Start Writing More Classes

written on Wednesday, February 13, 2013

The Python community in my mind has the dangerous opinion that classes are unnecessary fluff that should be replaced with functions wherever possible. The fact that there is a talk of the title “Stop Writing Classes” with 50.000 views on YouTube is not helping. I want to give a counter argument to this idea that classes are evil by sharing some examples of why I think we can't have enough classes.

Classes and API Design

First of all let me preface all of this by saying that functions are awesome. When I'm arguing for more classes I'm not saying that we should have less functions. I love the idea of the Java IO system. What I do not love is how complicated it's to use — it is without a doubt a horrible end-user API:

static String readFirstLine(String path) {
    try {
        BufferedReader br = new BufferedReader(new FileReader(path));
        try {
            return br.readLine();
        } finally {
            if (br != null)
                br.close();
        }
    } catch (IOException error) {
        return null;
    }
}

I don't think many of you will mention the above code example as something you want to write many times a day. But did you know that the Python io.open() function (or Python 3's builtin open()) function does the same thing behind the scenes?

Have a look at this example:

>>> f = io.open('/tmp/test.txt', 'r')
>>> f
<_io.TextIOWrapper name='/tmp/test.txt' encoding='utf-8'>
>>> f.buffer
<_io.BufferedReader name='/tmp/test.txt'>
>>> f.buffer.raw
<_io.FileIO name='/tmp/test.txt' mode='rb'>

In fact if you look closer, you will notice that Python adds an additional level of indirection in the form of a TextIOWrapper on top of what's there from the Java example.

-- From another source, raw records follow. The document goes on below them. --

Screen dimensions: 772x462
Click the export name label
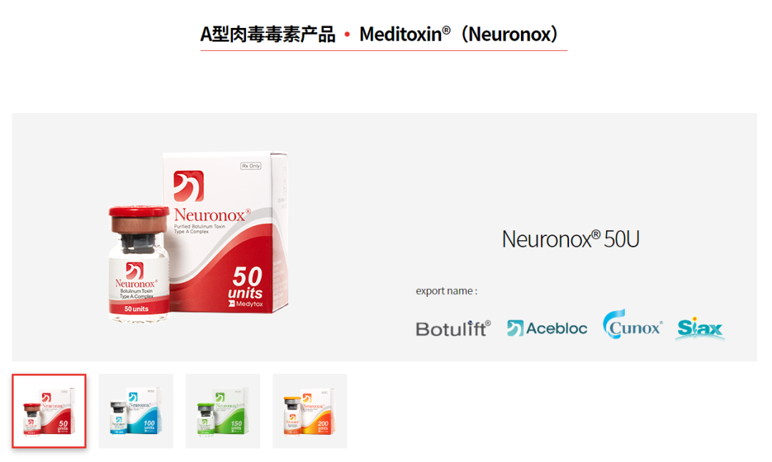coord(447,291)
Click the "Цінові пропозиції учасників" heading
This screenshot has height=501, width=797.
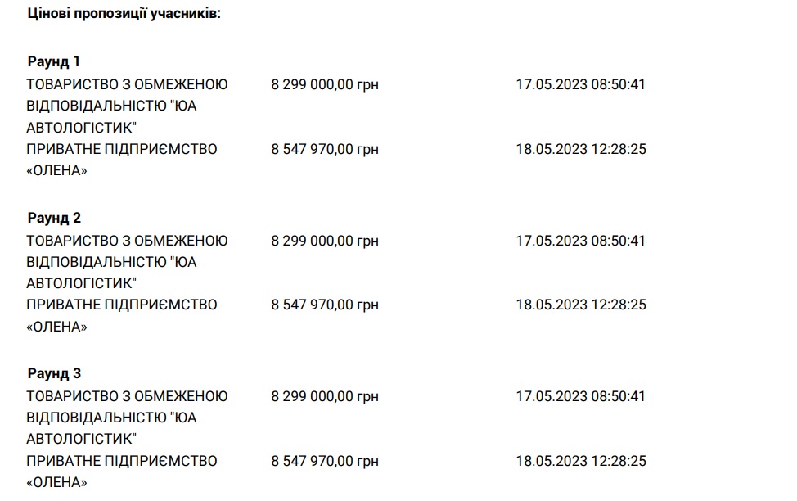click(x=124, y=15)
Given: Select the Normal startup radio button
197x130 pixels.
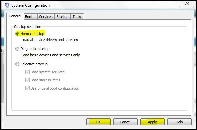Looking at the screenshot, I should [17, 34].
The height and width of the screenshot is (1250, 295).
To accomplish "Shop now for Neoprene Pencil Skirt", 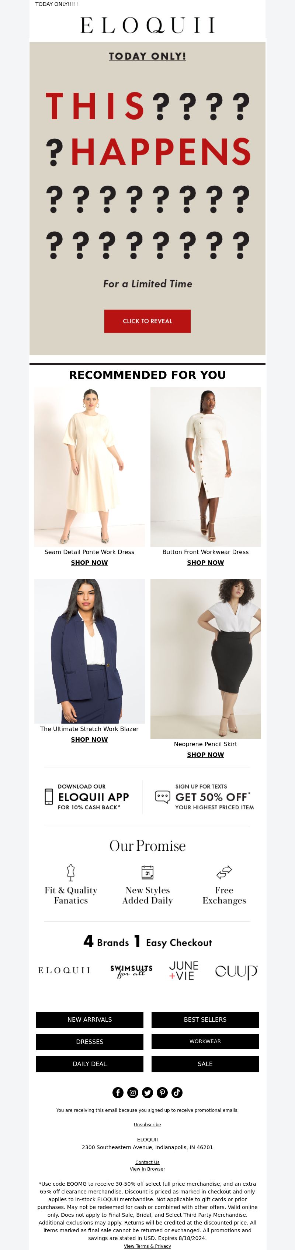I will click(x=205, y=755).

Yes, at the end of the day all you need to do is to call open() with a filename and a mode parameter and you get back an object you can operate with, but under the hood this is implemented through the decorator pattern and a ton of classes.

Python gives us a function at the end of the day, but the function does not hide away its inner workings. The function open() acts as a helper for the most common case of opening files and it will behind the scenes do whatever logic necessary to come back with the most appropriate implementation of a reader interface and use that to open the given file.

I love concise APIs and I love such functions but these functions should be just helpers for the common case and not the sole API.

Condoms for Onions

Have you ever written a parser in C by hand? C is pretty low level and as such parsing can get a little bit tedious at times. The way I approach that generally is by layering these things. The first piece of functionality I am generally writing in such cases is a little abstraction around reading a single character from some source of bytes. While I'm at it, I'm also adding support for peeking one character into the future. What I end up in that situation is basically two functions: read character and peek character. Alternatively read character and push character, whatever feels more natural.

The next layer is one that combines multiple characters into larger tokens (like identifiers, number literals, strings etc.). At that level I would create a thing that keeps a reference to the reader that produces characters and probably some internal buffer that builds up my current token. For instance while I have not yet reached the end of the string I would feed my characters into a buffer until I found the end of the string, then I let my function return.

The next level above that would be to combine multiple tokens into a tree of nodes. For instance the tokens [ "bar" , 42 and ] would become list(string("bar"), int(42)).

Sometimes parsers go a bit further and blend the separation between the thing that produces characters (reader) and the thing that produces tokens (tokenizer/lexer) a bit for efficiency reason. Very rarely do computers these days give you individual characters. IO is pretty much the slowest thing our computers can do, especially networking. The next thing that computers don't do particularly well is context switching. Because both of these things are usually involved when doing networking your operating system will make this whole process faster by buffering up data somewhere.

The way this usually works is that a you define a buffer of a certain size and then tell the kernel to receive some bytes from the network and then fell it into that buffer. The whole story is obviously more complicated than that, but this is good enough to get the point across.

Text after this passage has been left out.